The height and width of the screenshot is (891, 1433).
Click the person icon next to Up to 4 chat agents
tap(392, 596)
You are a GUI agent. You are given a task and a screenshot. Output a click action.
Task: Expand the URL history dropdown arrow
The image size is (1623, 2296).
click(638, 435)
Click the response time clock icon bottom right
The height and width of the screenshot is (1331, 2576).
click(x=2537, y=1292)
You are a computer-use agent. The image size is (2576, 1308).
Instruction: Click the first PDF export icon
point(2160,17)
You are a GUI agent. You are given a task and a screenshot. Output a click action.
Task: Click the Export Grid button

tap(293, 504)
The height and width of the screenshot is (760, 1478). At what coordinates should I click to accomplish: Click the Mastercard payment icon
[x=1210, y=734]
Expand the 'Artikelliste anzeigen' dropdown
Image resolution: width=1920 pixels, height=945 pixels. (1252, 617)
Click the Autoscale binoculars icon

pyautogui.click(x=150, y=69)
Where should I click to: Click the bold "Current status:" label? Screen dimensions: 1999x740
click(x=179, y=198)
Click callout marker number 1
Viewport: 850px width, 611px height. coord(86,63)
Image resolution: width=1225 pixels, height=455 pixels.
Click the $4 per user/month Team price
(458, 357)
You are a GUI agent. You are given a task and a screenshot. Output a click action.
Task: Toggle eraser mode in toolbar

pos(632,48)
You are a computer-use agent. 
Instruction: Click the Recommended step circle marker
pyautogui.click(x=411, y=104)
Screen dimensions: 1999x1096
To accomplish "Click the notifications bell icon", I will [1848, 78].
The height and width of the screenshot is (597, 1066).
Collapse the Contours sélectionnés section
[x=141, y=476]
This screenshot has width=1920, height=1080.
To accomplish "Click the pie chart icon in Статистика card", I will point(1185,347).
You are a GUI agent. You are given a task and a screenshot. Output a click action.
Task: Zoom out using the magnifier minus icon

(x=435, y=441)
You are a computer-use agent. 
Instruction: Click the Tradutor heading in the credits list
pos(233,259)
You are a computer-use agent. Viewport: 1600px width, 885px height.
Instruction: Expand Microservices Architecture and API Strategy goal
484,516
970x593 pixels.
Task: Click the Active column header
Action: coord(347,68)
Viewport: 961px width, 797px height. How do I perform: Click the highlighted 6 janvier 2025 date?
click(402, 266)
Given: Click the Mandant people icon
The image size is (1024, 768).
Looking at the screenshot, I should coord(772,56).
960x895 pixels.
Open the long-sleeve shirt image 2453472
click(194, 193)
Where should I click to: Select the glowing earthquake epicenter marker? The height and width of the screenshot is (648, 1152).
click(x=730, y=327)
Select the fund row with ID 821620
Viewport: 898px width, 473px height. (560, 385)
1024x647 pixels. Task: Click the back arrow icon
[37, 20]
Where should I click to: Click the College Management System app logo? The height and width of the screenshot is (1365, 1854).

—————

Goal of the exercise
Rewrite the part of the records that opens with the line containing "960x895 pixels." and runs through the end of the records, requests included. Add -24 to every number in the answers, including coordinates and any dimensions stated there.

Response
960x895 pixels.
Open the long-sleeve shirt image 2453472
click(170, 169)
Where should I click to: Select the glowing earthquake epicenter marker? The height and width of the screenshot is (648, 1152).
click(x=706, y=303)
Select the fund row with ID 821620
Viewport: 874px width, 449px height. (536, 361)
1024x647 pixels. Task: Click the back arrow icon
[13, -4]
Where should I click to: Click the College Management System app logo? The height and width of the screenshot is (1365, 1854).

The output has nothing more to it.